Choi expressed compassion for the faculty and staff members who on Friday were out of a job.
“They did not lose their jobs through any fault of their own,” Choi said, “ Some have served the university for over 40 years. We thank them for their service. I wish this didn’t have to happen.”
But given that the majority of the university budget is spent on personnel, campus leaders said it would not be possible to absorb the lost revenue without job losses.
Choi said he reviewed “line by line,” every cut position and the explanations campus leaders gave for why certain positions needed to go. He said he heard such reasons as duplication of service or that the job being done “no longer supports the mission of the university.”

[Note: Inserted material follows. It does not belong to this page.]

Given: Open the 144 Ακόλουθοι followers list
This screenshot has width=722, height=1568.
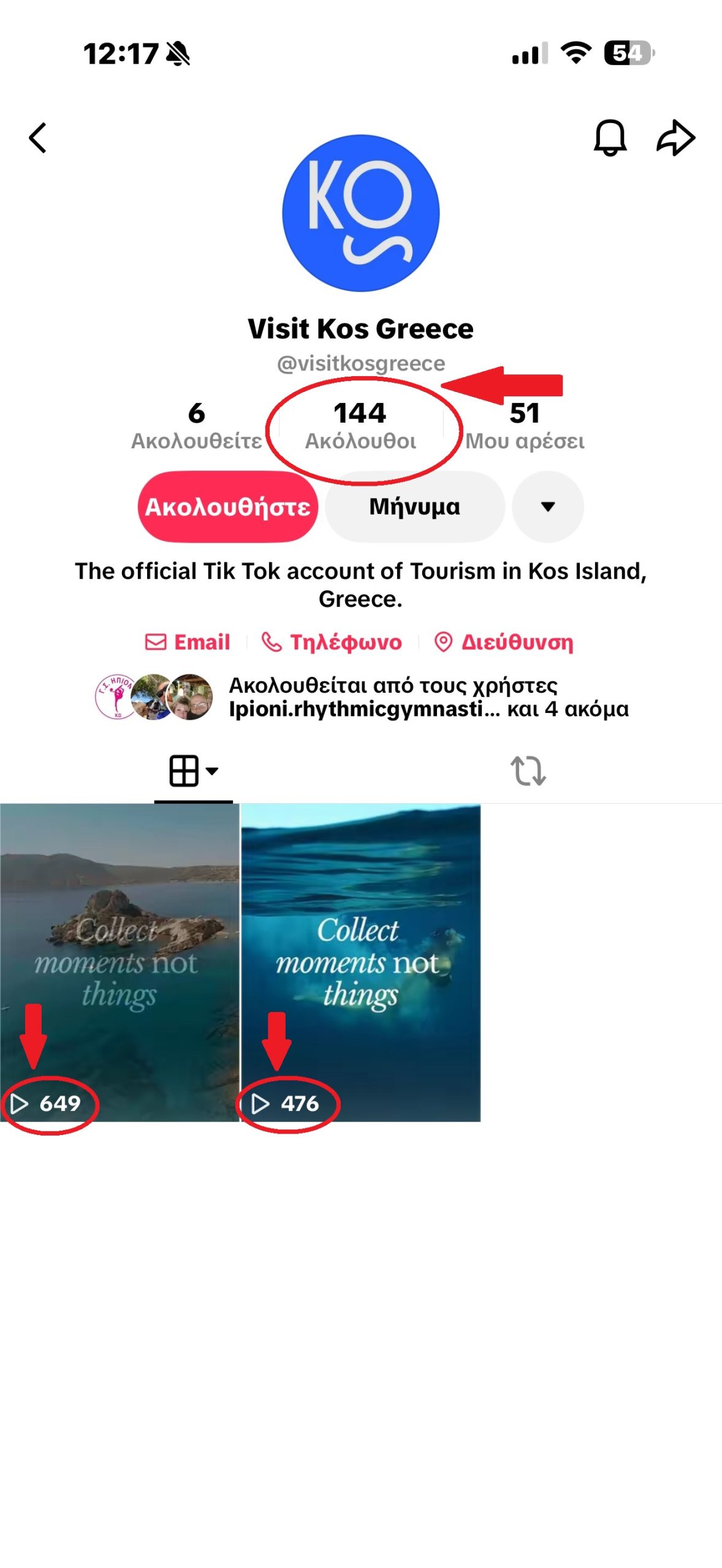Looking at the screenshot, I should pyautogui.click(x=360, y=426).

Campus leaders say the reductions are strategic and some money saved will be reinvested in the schools in the form of some new hires, increased campus security, and strategies for increasing enrollment including new scholarship programs.
“There are some things we need to invest in,” Morton said. He mentioned health life sciences, urban education, and mechanical engineering. UMKC intends to hire at least 25 new faculty members. Across all four campuses, more than 200 new faculty members will be hired.
The cuts and investments being made at UMKC, Morton said, are just the beginning of changes coming to the Kansas City campus.
“This is not just about cutting but it is about finding opportunities,” Morton said.
He said that UMKC has set a target to cut spending as much as $30 million over the next two years. Some savings could be met, he said, through increased revenue from tuitions and possible program eliminations.